> 抜粋

しかも聞きなれないオーストラリアアクセント。

引っ込み思案で、人見知りな性格はまったくプラスにならず、
正直毎日不安いっぱい、どきどきだった。

家探し、
仕事探し、
公共機関の使い方、
英語での解剖学やマッサージの授業、
ほんと、不安で押しつぶされそうだった。

でもオーストラリアの多文化なところ、
みんなおおらかで、自然が豊かで、
何よりコーヒー文化が盛んでコーヒーがめっちゃ美味しいのもポイントが高くて、
オーストラリアにもっと居たい!という気持ちが募っていた。

さぁ次はどうするか。

最初のコース後、次のレベルのコースにも申し込んでいたものの、
なんとなく学校の雰囲気が好きでなくて、一旦日本へ帰ってワーキングホリデービザをぎりぎりで申し込むことに。
ワーホリ中は友人のいるゴールドコーストに5ヶ月住み、
初めてのマッサージの仕事を始め、
その後メルボルンに移り、中国人経営のマッサージ店で働いた。

正直なところ、どちらの職場も給料は良くなかった。
他に良い仕事も見つけることもできなかったので、
マッサージセラピストとしてのキャリアを歩みだしたばかりの私は、
とにかく経験が積みたくて、勉強のためと思って我慢した。

とはいえ、同僚は良い人ばかりで、
正直そこまで悪くはなかったし、同僚から色んなテクニックを教わった。

マッサージの技術は、トレーニングで学ぶというよりも、
経験を通して学ぶのがいちばんだとこの頃に実感。

アーユルヴェーダを学ぶため新天地バイロンベイへ。

さて、2013年終わり、ビザももうすぐ切れるというのに、
次のプランを模索していた。

わかっていたのはもう少しオーストラリアに残っていたい、ということ。

ただ、ワーホリ中にお金を稼ぐという狙いは外れ、
都市を移動したり、無職期間が結構あったり、給料ほんと安かったので実は貯金はあまり残っていなかった。

> 演習問題
A. 抜粋にある「正直なところ、どちらの職場も給料は良くなかった。」を英語に訳してください。
B. 次の各記述が抜粋の内容と一致するか、「はい」か「いいえ」で答え、判断の決め手となる本文の語句を引用せよ。(i) ワーホリ中、ゴールドコーストに5ヶ月住んだ。(ii) メルボルンでは日本人経営のマッサージ店で働いた。(iii) ワーホリ中に貯金が十分にたまった。

> データセットの一部
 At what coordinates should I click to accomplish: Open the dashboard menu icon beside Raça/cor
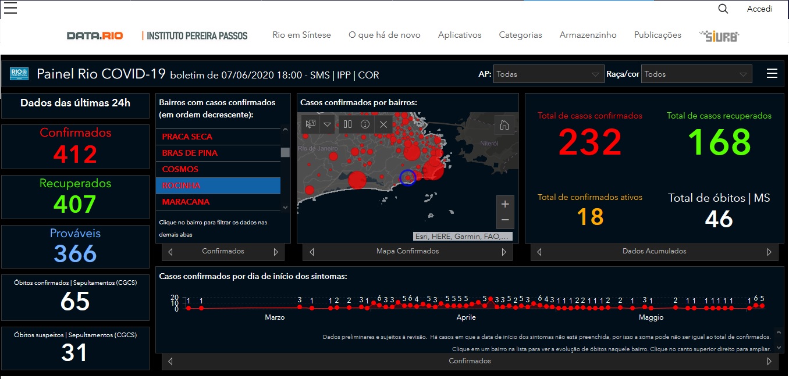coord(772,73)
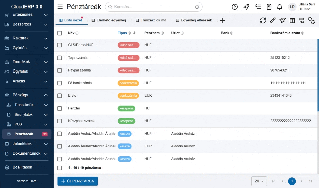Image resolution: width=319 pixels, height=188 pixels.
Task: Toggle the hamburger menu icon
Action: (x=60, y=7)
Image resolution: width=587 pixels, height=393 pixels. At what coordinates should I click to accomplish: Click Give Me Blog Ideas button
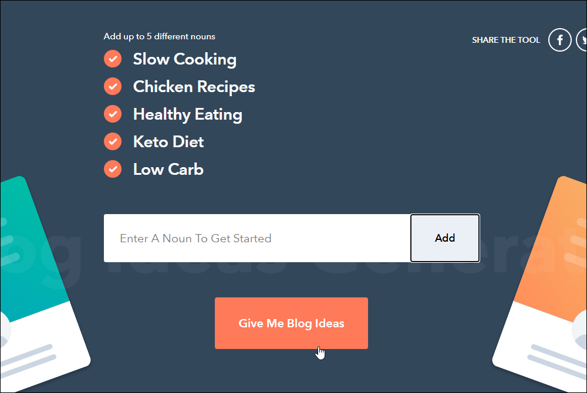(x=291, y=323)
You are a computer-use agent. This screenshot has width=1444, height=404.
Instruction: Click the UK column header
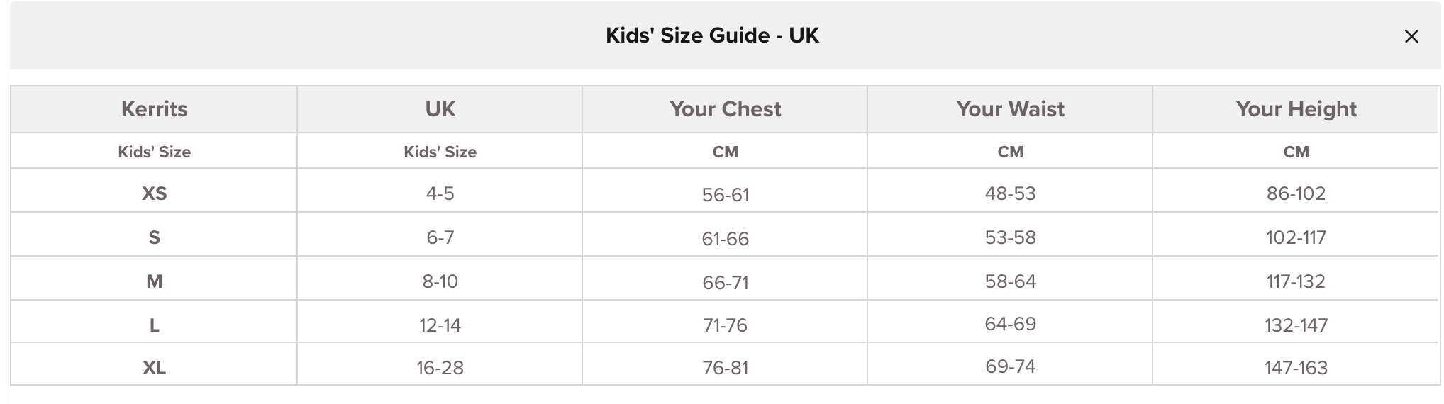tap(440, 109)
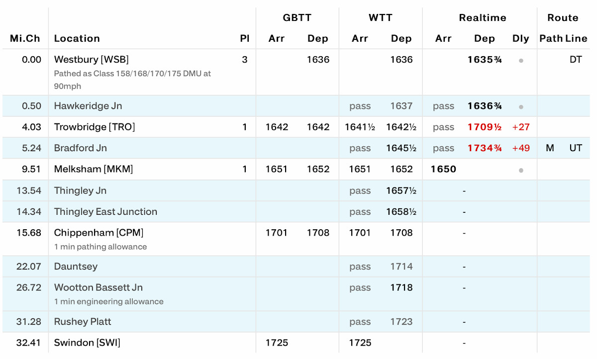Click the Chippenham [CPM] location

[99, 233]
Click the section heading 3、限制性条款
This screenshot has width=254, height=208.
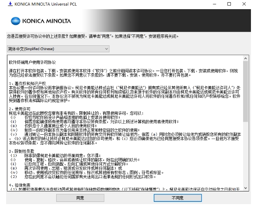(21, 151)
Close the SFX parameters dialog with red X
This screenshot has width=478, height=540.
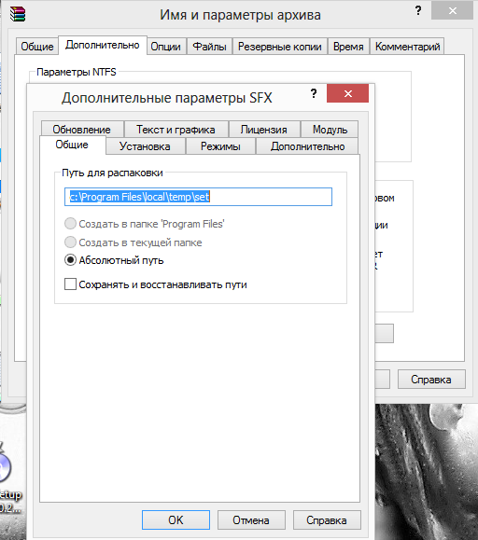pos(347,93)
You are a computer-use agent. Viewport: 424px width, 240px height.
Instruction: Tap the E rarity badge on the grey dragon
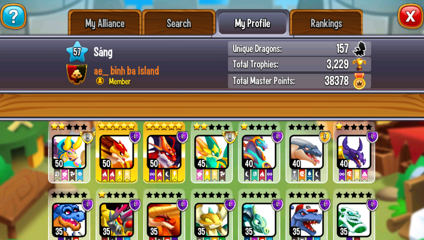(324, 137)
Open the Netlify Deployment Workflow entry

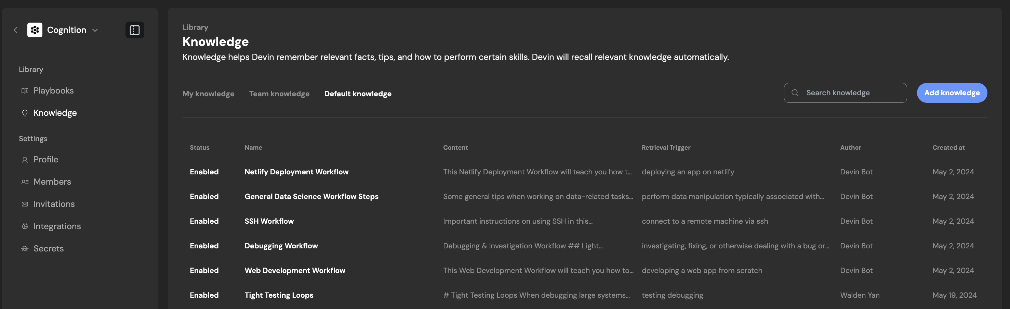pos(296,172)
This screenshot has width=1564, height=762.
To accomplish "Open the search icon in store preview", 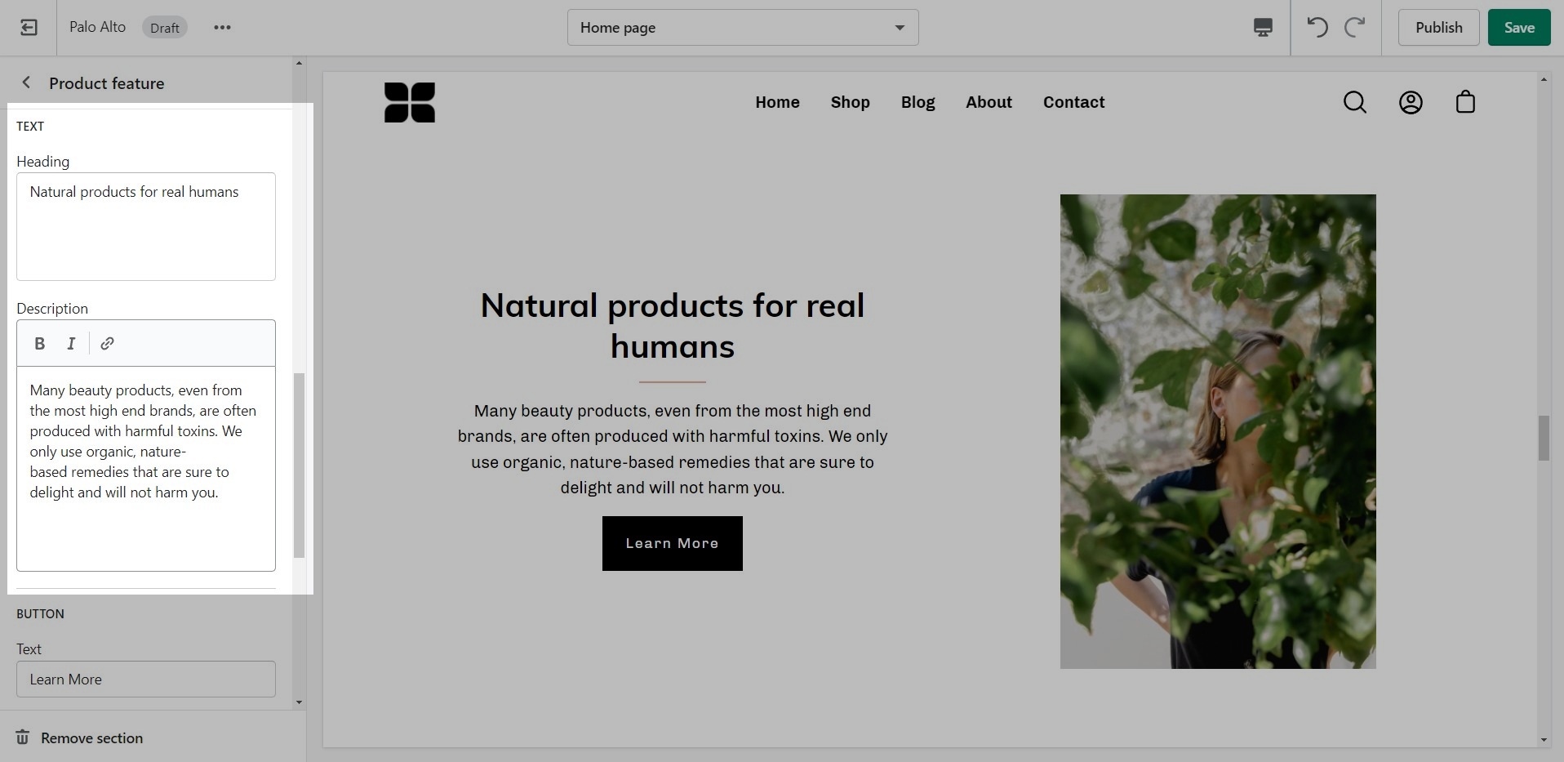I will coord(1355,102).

> 解答
A. To be honest, neither workplace paid well.

B.
(i) はい:「ワーホリ中は友人のいるゴールドコーストに5ヶ月住み」
(ii) いいえ:「中国人経営のマッサージ店で働いた」
(iii) いいえ:「実は貯金はあまり残っていなかった」